The invisible children

Bright yellow safety vests, flashing red lights and a policeman, but yesterday many drivers with more than 50 things bumped past the small children.

 

In the darkest part of the year, half a dozen children yesterday wanted to make motorists aware of the weakest road users. But despite safety vests did not succeed.

 

"There are many cars, they see us," said Chief Commissioner André Schmitz. As part of the police's "Glowworm" campaign, the traffic safety adviser had six children from the daycare outfitted with bright yellow waistcoats and flashing red lights, bringing them to the corner of Martin Luther Street, home of the kindergarten Busy Viersen road.

 

The "Glowworm" campaign is attended by around 100 kindergartens throughout the Viersen district. It always takes place in December, when it is still pitch dark in the morning and the drivers should be alerted to the flashing children. Yesterday morning, however, all rushed by, as if there was no small troupe "Firefly" stood.
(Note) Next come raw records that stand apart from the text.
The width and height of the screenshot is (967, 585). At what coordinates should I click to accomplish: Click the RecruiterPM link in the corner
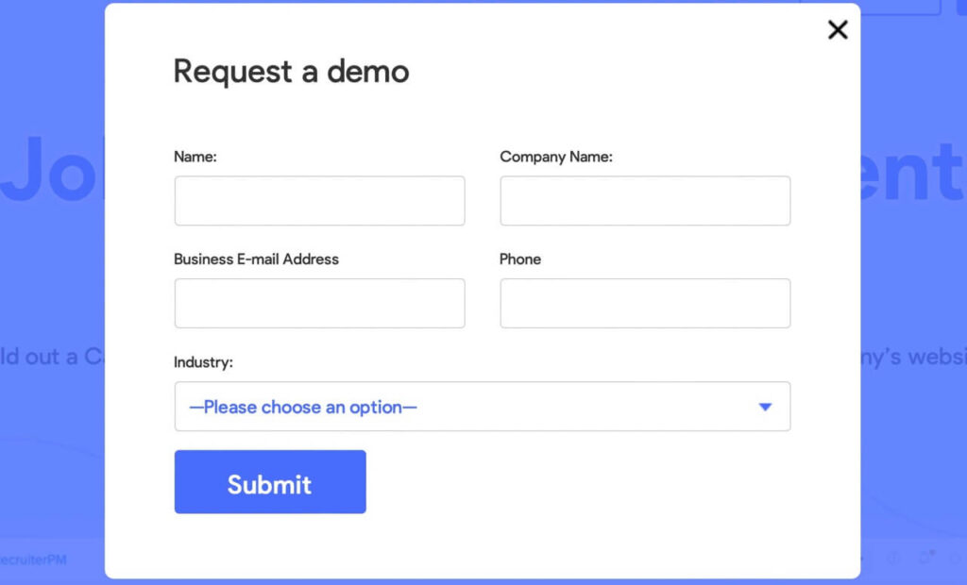pyautogui.click(x=33, y=560)
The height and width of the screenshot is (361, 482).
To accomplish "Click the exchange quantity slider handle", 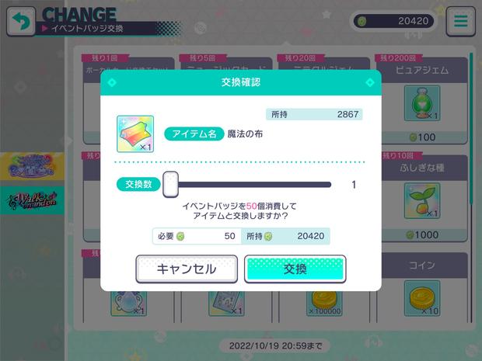I will [x=170, y=184].
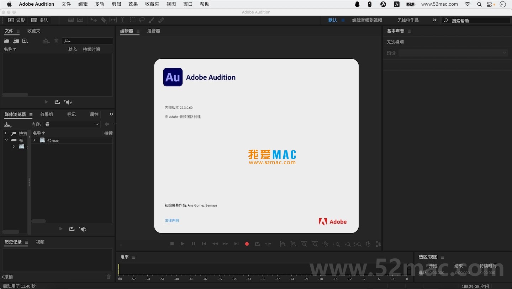Open the 效果 menu in menu bar
This screenshot has width=512, height=289.
coord(133,4)
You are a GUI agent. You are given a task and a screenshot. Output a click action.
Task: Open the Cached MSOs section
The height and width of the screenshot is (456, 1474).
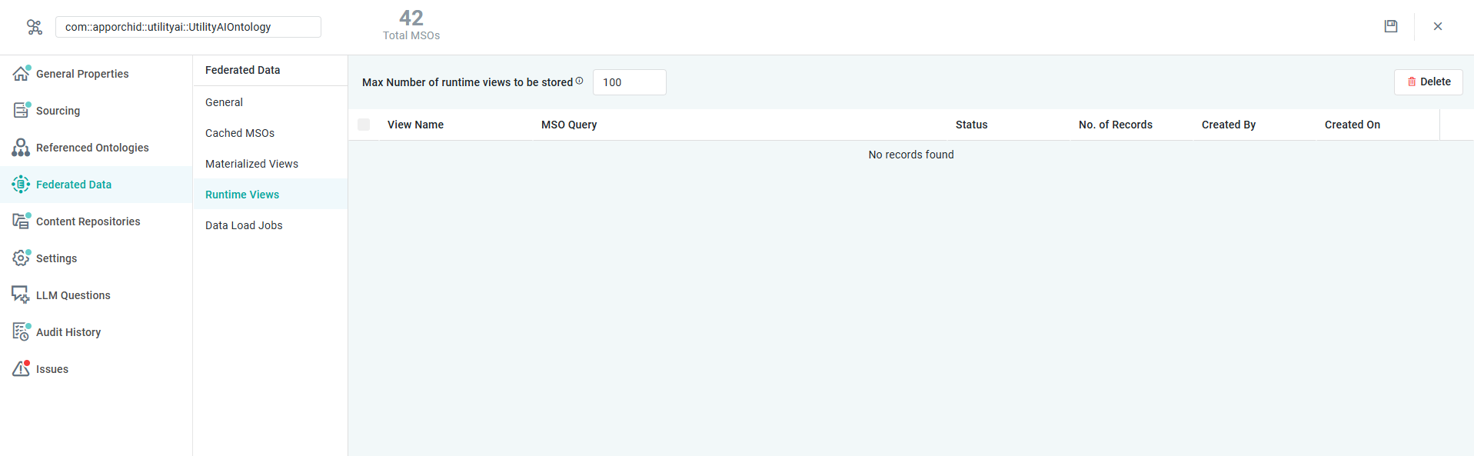240,133
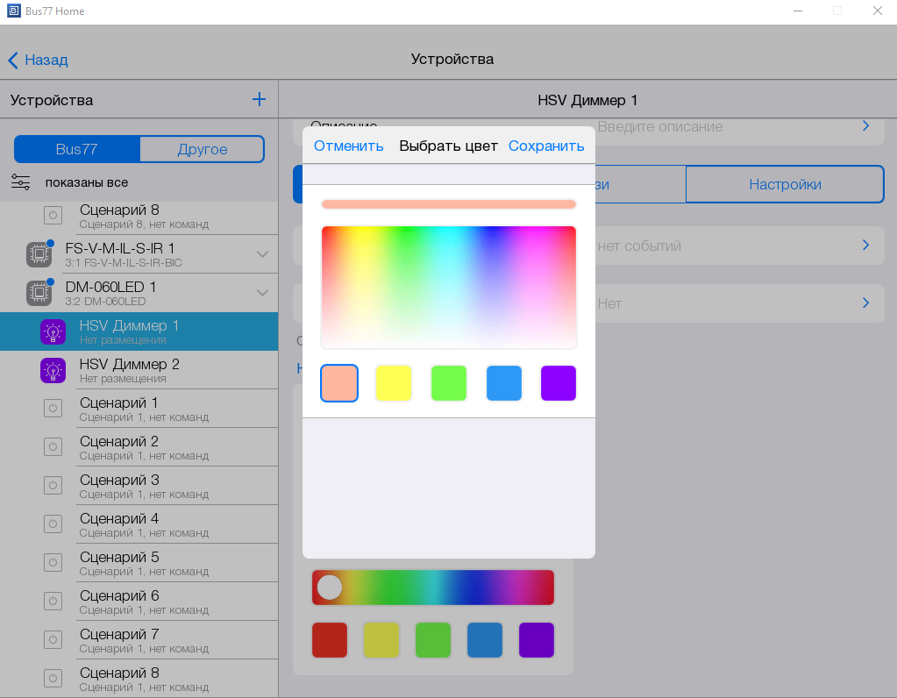Pick the yellow swatch in color dialog
This screenshot has width=897, height=698.
click(x=394, y=383)
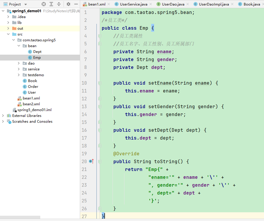Open the Project view dropdown
Screen dimensions: 264x221
click(x=25, y=4)
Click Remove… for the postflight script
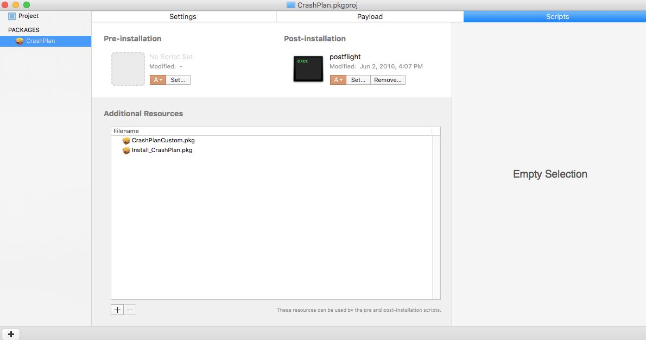The height and width of the screenshot is (340, 646). tap(388, 80)
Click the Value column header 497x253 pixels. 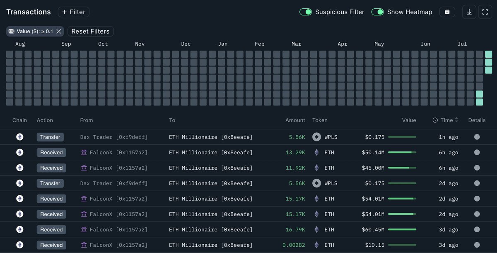409,120
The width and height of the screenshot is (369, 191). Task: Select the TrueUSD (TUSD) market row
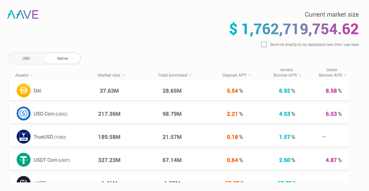(x=179, y=137)
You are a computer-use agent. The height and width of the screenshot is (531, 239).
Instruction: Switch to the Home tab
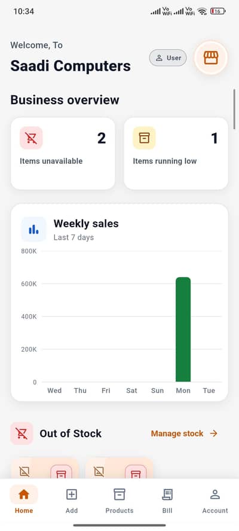[x=24, y=500]
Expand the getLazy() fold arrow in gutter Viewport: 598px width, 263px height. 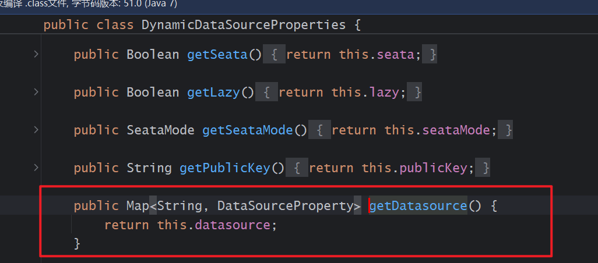(x=36, y=92)
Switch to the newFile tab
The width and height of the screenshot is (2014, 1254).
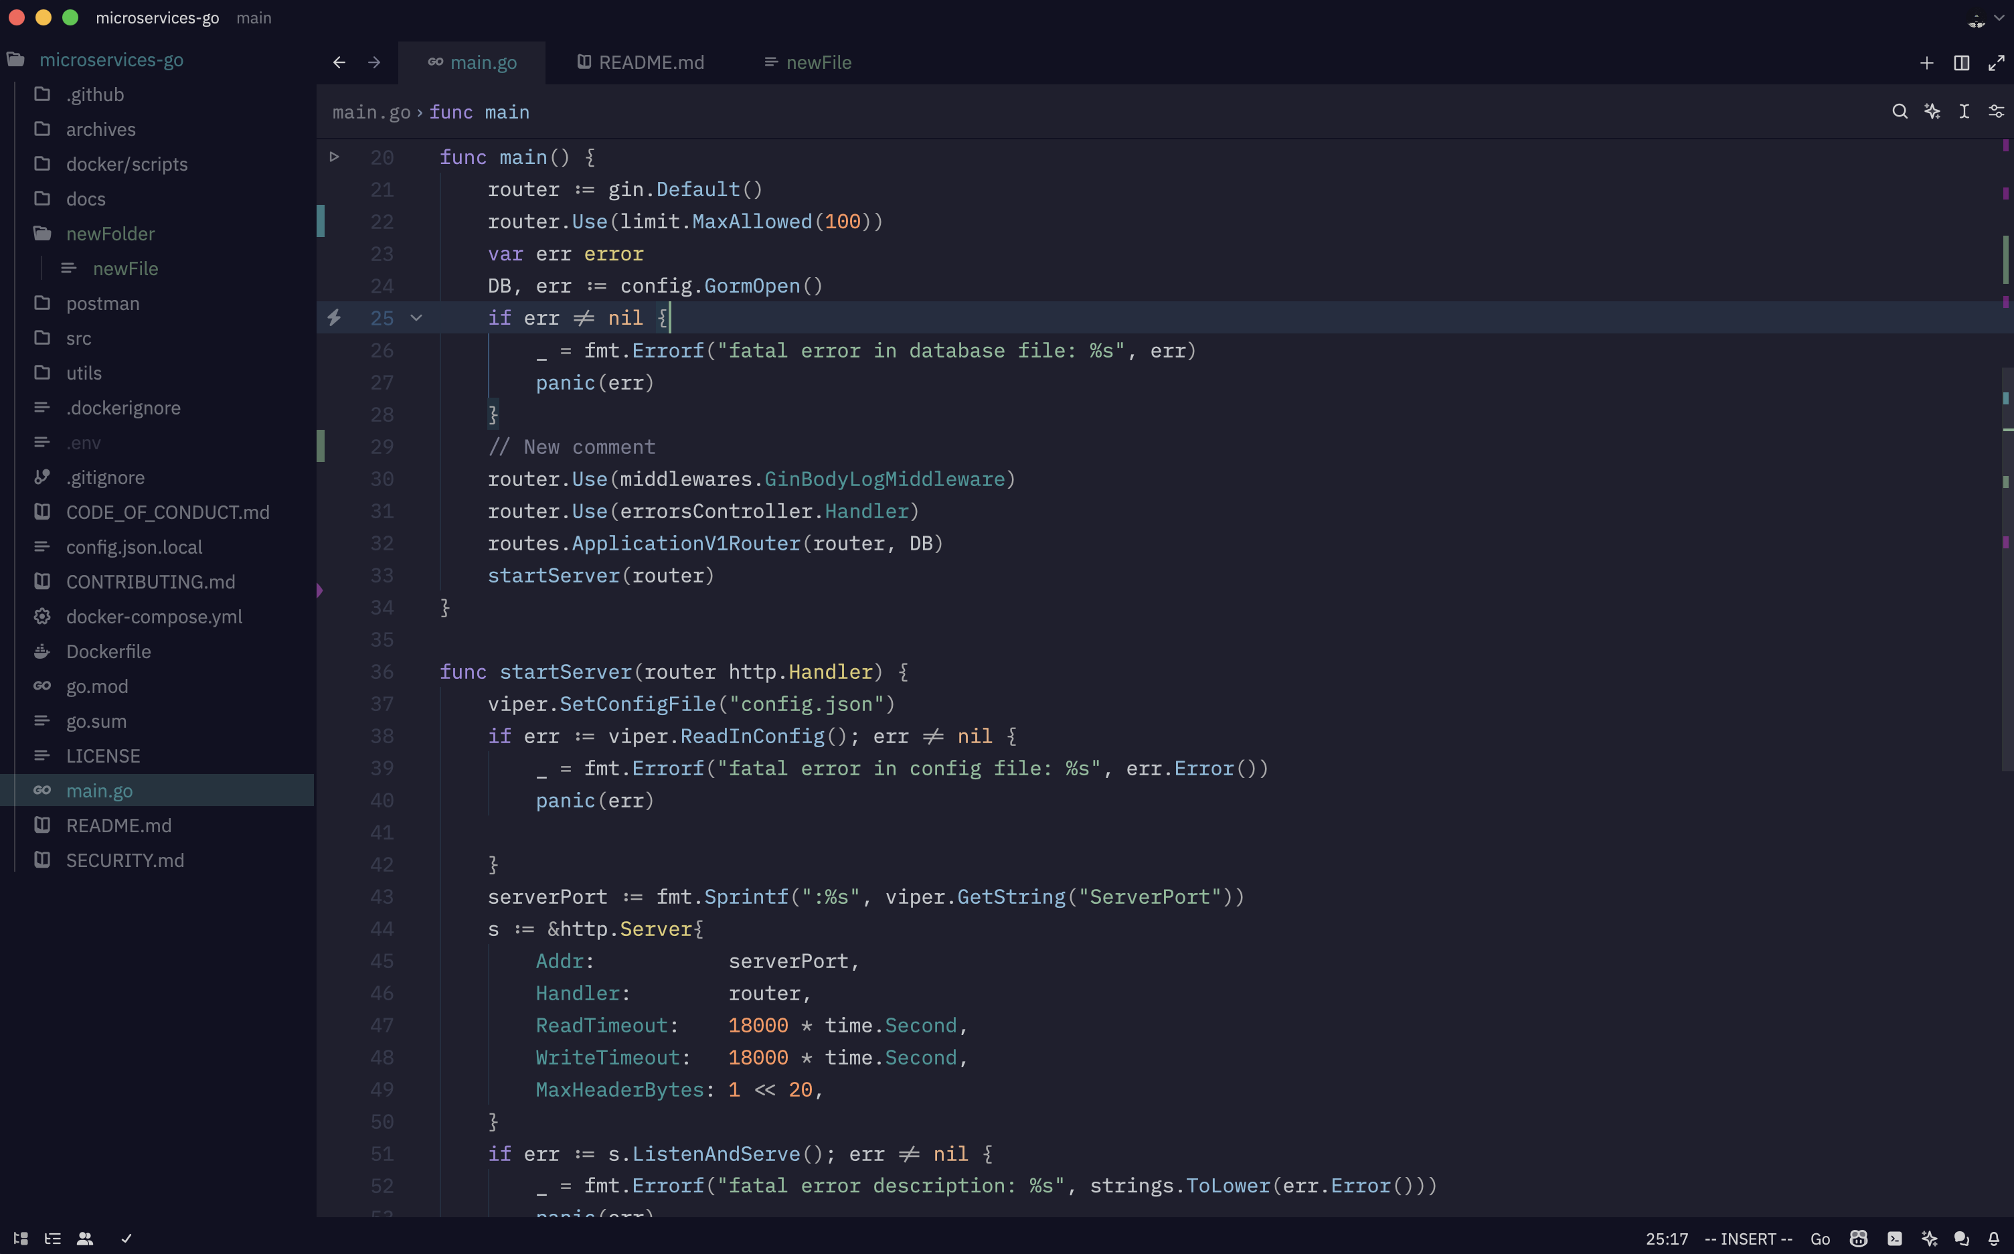(808, 62)
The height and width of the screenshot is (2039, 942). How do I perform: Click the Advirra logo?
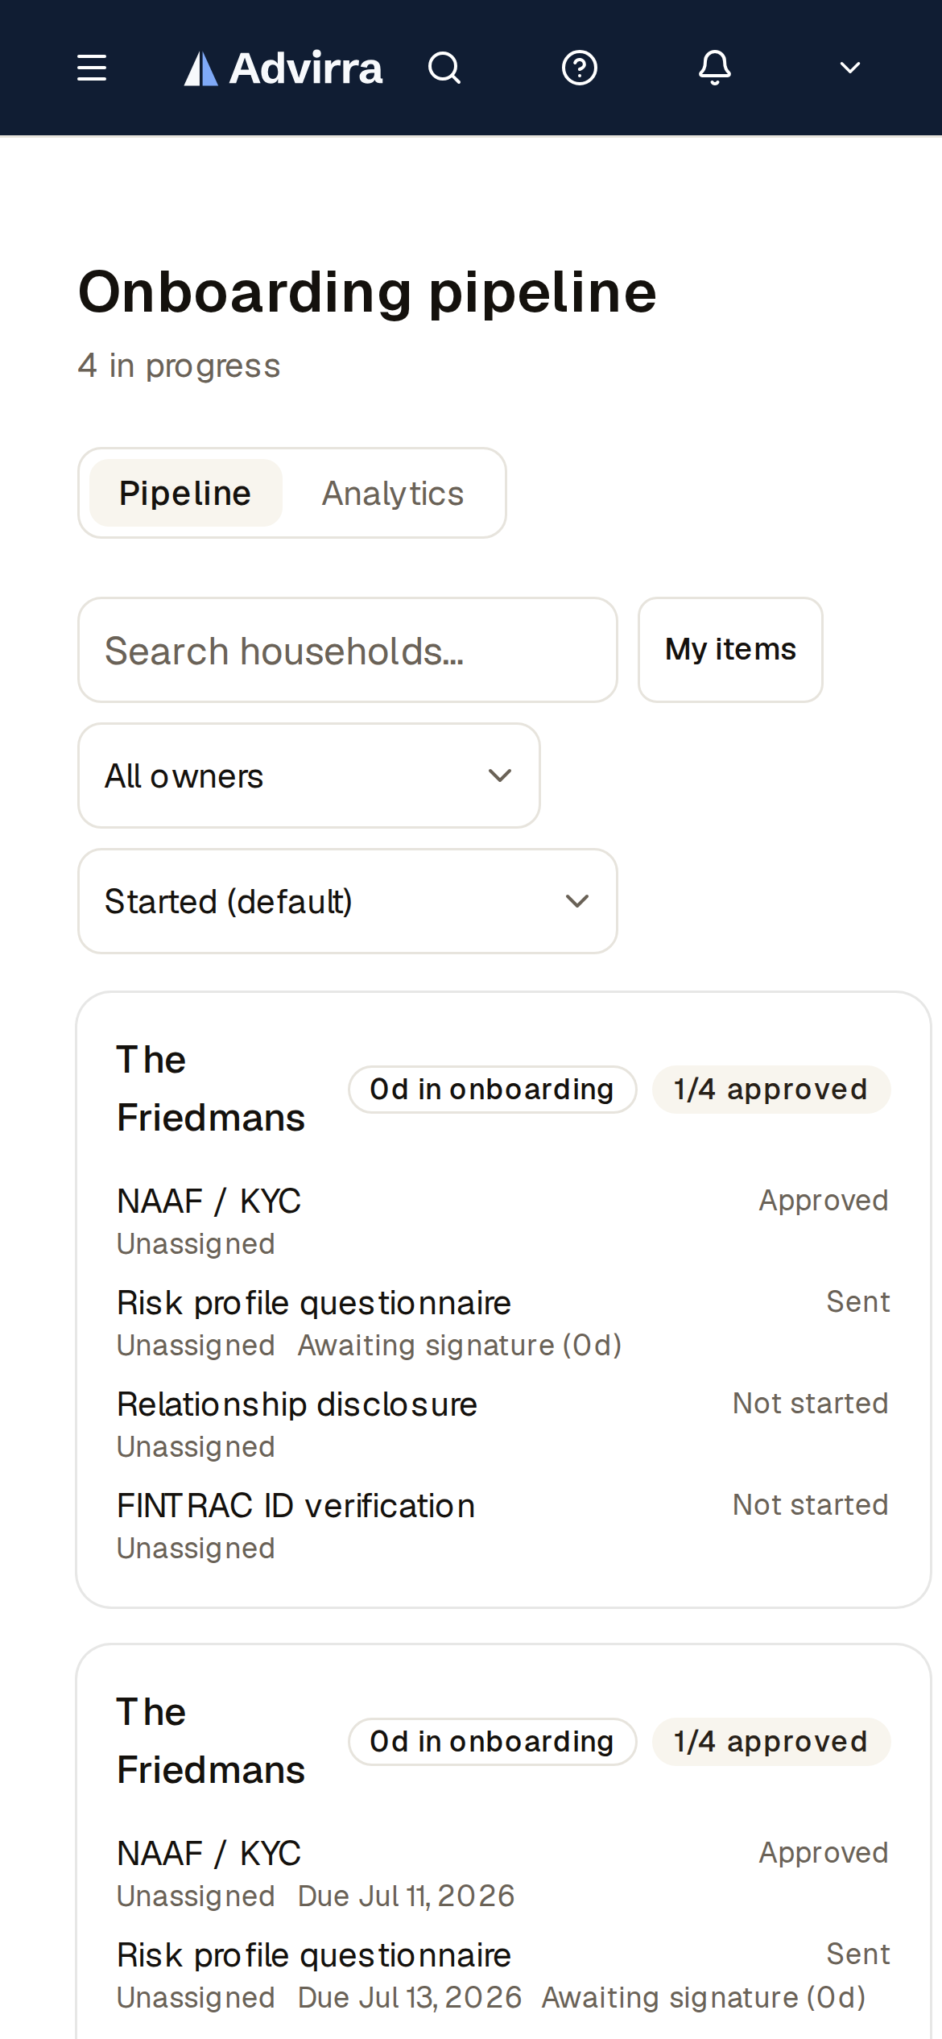283,68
Even Schmitz shook his head: "You can drive only 50 here, but I think most of them are faster." A sign of how important the action is for the little ones who are soon alone on the way to school.

 

 

Schmitz also had a yellow vest on: "If I had the blue police uniform on, no one would see me soon." And when it started to rain heavily, he got yellow caps with reflective materials of the traffic watch and put them on the children and also the parents. Cold it was, but the children had a lot of fun in the action, because of the cold, they hardly stood still, punched each other and kept releasing the hands of their mothers. Only the cars they cared little, the past them rushed past.

 

Astrid told Eden about her own experiences as a driver with barely visible pedestrians. She finds the equipment especially with the reflective tape, as they distributed the Primus school to the first graders, very good. Jens Schroder, the only dad, and his son Paul (5) are already thinking about the coming year when Paul comes to school. "Are you looking forward to it?" He nods enthusiastically. Isabelle and Luke are also five years old, Noah only three and Jake four. The youngest is Johanna, who is sitting on Mama's arm: "She is only two years and three months old."

 

Again and again, André Schmitz called the little ones together: "You have to wave to the drivers." Everyone did and rejoiced when a driver from a van waved back to them just as happily. "Who has ever seen a police vehicle?", Schmitz asked in the round. Two fingers lifted. "And did you see the yellow stripes?" The little ones did not have that. "They are there so that we can be seen as well," explained Schmitz.

 

How dangerous cycling is, everyone became aware of when a student on the sidewalk drove past the children. Schmitz: "We simply do not have cycle paths in the city center, but the children are allowed to ride on the sidewalk for up to eight years and even sometimes up to ten years."